Chica, ¡con qué entereza vive la entrega a su hija discapacitada intelectual!
Te deja alucinado”. Tuvimos la suerte de que Miguel también nos acompañase en
la despedida del tío Fermín; nos hizo sentir más que una familia.
Se iba dejando sentir cada vez menos, pasando el relevo
en la carrera, digna y delicadamente. Sus ojos se encendían cuando hablaba de
Burgos y su familia. Agradecía cada cumpleaños, y sus bodas de oro, tan
sencillas. Se iba dejando diluir, como la sal, como una gota de agua en el mar.
“Mira, los jóvenes se encargan de los bautizos. A mí me dejan a los enfermos.
Cosas de la edad”. Y se reía.
Podías encontrártelo en un concierto de Amancio Prada o
en el teatro. Seguía cogiendo el autobús, de un extremo a otro. No podía parar.

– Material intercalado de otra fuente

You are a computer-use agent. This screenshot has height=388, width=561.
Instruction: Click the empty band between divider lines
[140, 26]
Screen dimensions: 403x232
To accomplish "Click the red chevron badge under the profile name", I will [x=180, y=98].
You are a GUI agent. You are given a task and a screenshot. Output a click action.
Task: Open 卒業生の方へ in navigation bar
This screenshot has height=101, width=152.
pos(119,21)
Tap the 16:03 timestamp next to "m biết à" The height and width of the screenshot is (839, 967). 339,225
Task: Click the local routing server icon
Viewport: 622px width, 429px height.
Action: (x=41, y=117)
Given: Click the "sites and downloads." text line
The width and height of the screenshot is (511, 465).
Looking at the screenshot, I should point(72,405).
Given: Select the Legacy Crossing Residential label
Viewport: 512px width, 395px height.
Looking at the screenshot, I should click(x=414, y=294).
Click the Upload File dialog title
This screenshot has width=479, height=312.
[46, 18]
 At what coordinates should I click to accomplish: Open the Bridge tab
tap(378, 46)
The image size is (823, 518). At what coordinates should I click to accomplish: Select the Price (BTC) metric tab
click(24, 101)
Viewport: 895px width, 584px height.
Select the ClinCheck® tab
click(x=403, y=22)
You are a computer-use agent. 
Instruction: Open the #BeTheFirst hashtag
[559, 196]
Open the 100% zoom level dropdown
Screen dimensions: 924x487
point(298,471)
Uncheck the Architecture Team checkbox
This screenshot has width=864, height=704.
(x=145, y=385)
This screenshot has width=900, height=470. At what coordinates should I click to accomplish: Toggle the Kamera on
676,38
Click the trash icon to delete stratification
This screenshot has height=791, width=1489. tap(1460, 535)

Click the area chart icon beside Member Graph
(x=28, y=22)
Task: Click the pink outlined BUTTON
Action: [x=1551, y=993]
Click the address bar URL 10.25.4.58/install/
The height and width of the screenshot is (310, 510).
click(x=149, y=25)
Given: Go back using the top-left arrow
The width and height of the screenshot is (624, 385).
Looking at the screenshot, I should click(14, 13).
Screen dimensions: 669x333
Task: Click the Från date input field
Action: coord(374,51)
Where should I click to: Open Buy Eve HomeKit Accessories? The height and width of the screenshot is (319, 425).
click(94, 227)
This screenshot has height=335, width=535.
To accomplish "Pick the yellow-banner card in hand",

Se le quedó la forma del abrazo. También en el perdón
comunitario, en nuestro veinticinco aniversario, en cada uno de nosotros. Si
alejamos otra vez la perspectiva, lo iremos comprendiendo poco a poco. Le sonó
el teléfono y miró su reloj: había quedado para una cita, y a él siempre le
gustaba ser puntual, y que ninguna nota desvariase del conjunto del coro. ¿Qué
veis sobre la cruz? Un lienzo blanco en forma de M, símbolo de la Resurrección
y anagrama de su nombre. Gracias por aclarárnoslo, Miguel.